I'm sure you all know about the opiate addiction issue in the US. We lose 100 people EVERY DAY to drug overdose.

Some may say (and we've heard it) essentially "Good riddance." or "It's their own fault." But I implore you to at the very least think about their family and friends.

Chances are that you know someone who struggles with addiction or is in recovery. More and more veterans are facing addiction after being treated for chronic pain. Prescription painkiller use is on the rise among high school athletes. Heroin users are now whiter, older, and more suburban than ever before. Hundreds of thousands of senior citizens are misusing painkillers.

There is a great movement picking up speed that is aimed at increasing access to naloxone. Also known as Narcan, naloxone reverses opiate overdoses. It kicks the opiates off of the brain's receptors, sending the person into immediate withdrawal. It can be administer intranasally, intramuscularly, and intravenously. It quite literally brings back the dead.

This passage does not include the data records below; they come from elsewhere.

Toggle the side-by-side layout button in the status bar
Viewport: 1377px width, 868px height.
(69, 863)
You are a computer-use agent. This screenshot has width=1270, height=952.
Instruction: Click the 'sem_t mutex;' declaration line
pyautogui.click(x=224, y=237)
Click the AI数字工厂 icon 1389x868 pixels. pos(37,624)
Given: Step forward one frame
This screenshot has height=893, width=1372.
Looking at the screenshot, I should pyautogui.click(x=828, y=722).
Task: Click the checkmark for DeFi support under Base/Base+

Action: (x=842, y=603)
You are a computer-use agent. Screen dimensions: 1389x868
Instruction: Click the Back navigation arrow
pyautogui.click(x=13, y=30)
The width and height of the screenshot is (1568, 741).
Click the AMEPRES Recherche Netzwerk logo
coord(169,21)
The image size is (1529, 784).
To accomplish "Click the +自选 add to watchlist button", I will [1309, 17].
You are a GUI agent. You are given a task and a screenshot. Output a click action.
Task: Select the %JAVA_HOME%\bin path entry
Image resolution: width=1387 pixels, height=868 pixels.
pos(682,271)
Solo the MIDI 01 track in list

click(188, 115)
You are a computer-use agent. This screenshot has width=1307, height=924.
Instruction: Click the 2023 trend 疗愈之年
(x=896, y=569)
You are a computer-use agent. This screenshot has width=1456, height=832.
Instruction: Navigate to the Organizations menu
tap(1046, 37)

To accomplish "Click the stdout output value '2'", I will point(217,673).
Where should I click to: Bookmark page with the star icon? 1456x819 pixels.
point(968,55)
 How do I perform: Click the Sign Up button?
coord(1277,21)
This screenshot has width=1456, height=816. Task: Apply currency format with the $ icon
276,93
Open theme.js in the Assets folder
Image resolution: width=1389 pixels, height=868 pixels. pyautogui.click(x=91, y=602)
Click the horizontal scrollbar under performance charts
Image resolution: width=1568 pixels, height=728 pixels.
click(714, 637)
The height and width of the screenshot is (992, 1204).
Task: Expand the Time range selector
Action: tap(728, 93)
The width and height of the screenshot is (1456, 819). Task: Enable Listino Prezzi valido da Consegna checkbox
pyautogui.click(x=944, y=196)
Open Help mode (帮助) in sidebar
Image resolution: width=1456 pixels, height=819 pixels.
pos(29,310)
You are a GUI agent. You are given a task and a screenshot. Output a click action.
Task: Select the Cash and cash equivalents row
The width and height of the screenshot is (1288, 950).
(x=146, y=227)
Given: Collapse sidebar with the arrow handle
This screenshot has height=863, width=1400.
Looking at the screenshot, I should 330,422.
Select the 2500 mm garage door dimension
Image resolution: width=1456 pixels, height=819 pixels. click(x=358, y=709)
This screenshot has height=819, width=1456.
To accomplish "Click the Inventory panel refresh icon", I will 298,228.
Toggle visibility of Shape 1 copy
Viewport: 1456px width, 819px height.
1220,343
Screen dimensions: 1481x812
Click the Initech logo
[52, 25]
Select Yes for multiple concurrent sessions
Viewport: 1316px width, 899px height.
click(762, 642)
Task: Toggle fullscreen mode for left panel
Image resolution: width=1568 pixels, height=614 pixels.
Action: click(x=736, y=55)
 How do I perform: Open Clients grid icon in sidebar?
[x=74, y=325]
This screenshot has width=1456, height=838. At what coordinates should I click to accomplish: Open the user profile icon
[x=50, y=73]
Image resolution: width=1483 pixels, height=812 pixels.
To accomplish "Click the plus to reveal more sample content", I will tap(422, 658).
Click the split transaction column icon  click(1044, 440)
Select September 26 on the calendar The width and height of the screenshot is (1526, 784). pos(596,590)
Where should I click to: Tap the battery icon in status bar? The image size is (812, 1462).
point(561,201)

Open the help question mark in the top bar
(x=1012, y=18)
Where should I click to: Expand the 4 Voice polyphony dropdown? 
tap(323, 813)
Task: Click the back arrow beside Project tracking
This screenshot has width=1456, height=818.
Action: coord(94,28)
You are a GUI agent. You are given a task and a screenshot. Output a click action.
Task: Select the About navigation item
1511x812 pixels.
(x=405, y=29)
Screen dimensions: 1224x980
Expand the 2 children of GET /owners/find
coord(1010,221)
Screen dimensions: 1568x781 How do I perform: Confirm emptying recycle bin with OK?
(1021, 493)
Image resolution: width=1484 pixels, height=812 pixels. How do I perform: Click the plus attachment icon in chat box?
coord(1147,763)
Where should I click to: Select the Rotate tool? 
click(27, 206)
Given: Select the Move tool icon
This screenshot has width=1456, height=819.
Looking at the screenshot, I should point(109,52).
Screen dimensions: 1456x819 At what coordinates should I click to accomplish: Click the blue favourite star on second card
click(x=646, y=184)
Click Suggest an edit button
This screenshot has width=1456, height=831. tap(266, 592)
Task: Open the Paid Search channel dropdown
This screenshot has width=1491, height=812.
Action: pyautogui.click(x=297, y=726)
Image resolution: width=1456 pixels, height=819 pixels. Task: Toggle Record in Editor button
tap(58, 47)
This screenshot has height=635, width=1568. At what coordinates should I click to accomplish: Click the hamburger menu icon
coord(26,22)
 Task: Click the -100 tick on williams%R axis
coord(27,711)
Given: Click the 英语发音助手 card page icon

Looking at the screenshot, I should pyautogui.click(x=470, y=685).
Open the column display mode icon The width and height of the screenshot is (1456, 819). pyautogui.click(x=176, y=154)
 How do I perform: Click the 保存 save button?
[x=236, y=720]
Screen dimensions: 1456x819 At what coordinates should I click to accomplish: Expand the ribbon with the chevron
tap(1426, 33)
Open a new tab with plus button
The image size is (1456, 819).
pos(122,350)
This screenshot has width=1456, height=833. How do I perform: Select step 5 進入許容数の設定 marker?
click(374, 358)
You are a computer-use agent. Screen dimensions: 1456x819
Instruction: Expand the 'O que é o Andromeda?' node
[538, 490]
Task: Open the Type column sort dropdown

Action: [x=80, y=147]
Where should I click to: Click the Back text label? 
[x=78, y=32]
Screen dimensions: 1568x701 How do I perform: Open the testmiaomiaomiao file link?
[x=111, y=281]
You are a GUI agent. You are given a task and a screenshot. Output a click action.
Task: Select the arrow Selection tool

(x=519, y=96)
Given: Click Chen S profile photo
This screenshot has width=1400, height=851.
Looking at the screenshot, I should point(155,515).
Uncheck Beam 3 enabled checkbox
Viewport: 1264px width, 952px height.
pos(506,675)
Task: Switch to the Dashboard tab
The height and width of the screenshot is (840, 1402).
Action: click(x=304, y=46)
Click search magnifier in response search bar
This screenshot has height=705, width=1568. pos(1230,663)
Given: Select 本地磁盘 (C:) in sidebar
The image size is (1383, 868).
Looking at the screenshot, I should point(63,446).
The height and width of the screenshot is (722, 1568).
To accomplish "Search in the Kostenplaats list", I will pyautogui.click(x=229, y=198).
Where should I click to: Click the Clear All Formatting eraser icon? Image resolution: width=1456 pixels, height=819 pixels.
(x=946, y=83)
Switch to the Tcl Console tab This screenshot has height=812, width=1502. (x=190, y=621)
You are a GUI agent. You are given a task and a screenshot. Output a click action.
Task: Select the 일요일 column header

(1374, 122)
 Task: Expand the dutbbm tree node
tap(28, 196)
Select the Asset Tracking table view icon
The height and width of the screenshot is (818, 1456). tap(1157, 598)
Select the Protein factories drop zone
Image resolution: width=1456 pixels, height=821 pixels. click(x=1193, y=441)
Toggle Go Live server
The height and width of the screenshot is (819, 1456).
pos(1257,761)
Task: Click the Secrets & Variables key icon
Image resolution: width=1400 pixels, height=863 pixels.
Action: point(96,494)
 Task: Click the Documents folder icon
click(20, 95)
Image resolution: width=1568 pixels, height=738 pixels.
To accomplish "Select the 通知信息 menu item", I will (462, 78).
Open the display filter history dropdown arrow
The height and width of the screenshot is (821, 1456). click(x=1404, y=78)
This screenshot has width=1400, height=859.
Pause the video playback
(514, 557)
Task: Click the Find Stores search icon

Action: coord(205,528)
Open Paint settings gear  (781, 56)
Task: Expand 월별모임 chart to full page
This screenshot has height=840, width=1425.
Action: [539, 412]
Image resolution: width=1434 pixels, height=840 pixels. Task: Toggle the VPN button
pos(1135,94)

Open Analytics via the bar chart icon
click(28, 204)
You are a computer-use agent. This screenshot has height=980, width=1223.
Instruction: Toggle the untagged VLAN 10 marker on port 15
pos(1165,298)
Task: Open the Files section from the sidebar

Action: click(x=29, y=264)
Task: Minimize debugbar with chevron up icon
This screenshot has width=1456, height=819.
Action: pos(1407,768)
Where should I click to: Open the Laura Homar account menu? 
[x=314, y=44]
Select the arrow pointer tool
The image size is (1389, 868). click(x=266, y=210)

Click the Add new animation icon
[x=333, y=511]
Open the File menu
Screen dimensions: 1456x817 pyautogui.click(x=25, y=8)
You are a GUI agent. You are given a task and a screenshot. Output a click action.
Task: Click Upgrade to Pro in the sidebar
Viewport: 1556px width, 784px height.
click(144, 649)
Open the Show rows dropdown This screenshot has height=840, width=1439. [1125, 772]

People who have overdosed, were not breathing and didn't have a heartbeat, were saved by naloxone.

Naloxone has been around since the 1970s used by paramedics and hospitals, it has no side effects (other than the effects that come with withdrawal), and doesn't interact with other medications. It only works on opiates; if it's administered during a non-opiate overdose, it doesn't do anything, good or bad. There's absolutely no chance of abuse because it doesn't produce a high or really any effect.

Put like that, doesn't it seem stupid that naloxone isn't readily available to anyone and everyone?

And yet it remains controversial.

Our lovely Maine governor tried unsuccessfully to block a law that would give more folks access to it by allowing naloxone to be prescribed to family members of people at risk, and to allow law enforcement officers and firefighters to carry and administer it. His reasoning was that it enables drug users and would encourage them to push themselves to the "edge" since they would have a "safety net".

My response is this:
a) Overdoses don't just occur among those who are abusing drugs. Children can get into medications, different medications can dangerously interact, and other medical conditions can put people at higher risk of overdose. In my hospital system, the largest number (by a big margin) of medication poisonings / overdoses are among folks 65 and older.

b) Let's say it is that hoodlum on the street, stealing drugs and injecting them. S/he paid quite a lot of money for the drugs...if it was oxycodone, it's $5 - $10 a milligram.  By having naloxone used on him/her, that just wiped out a very expensive high AND put him/her into withdrawal which is something drug users tend to actively try to avoid. It is not in his/her best interest to get to the point of needing naloxone.

I was fortunate enough to be part of the team implementing a naloxone program in Maine. During a period of four months (March to June of this year), we gave Emergency Opiate Overdose Kits that included intranasal naloxone to 530 patients of the system's pain clinic. We educated most of them on recognizing and responding to overdose as well as how to use the kit.

We have already heard of nine overdose reversals with the kit since the program started in March. That's nine lives saved, nine families and friend circles that didn't have to grieve for a lost loved one.

So there you have it. I really am proud of the work I do.

If you have any questions or thoughts, please don't hesitate to express them! The job is not without its moral quandries and I'm often fighting my own prejudices so I can understand a lot of different viewpoints on the matter.

1 comment:

  1. Girl, I don't think helping people in need comes with any "moral quandries". Addiction is a mental illness and many of the people you are helping are fighting some real demons. You are helping them, their families, friends and the community. I think what you do is absolutely amazing and you should talk about it loud and proud.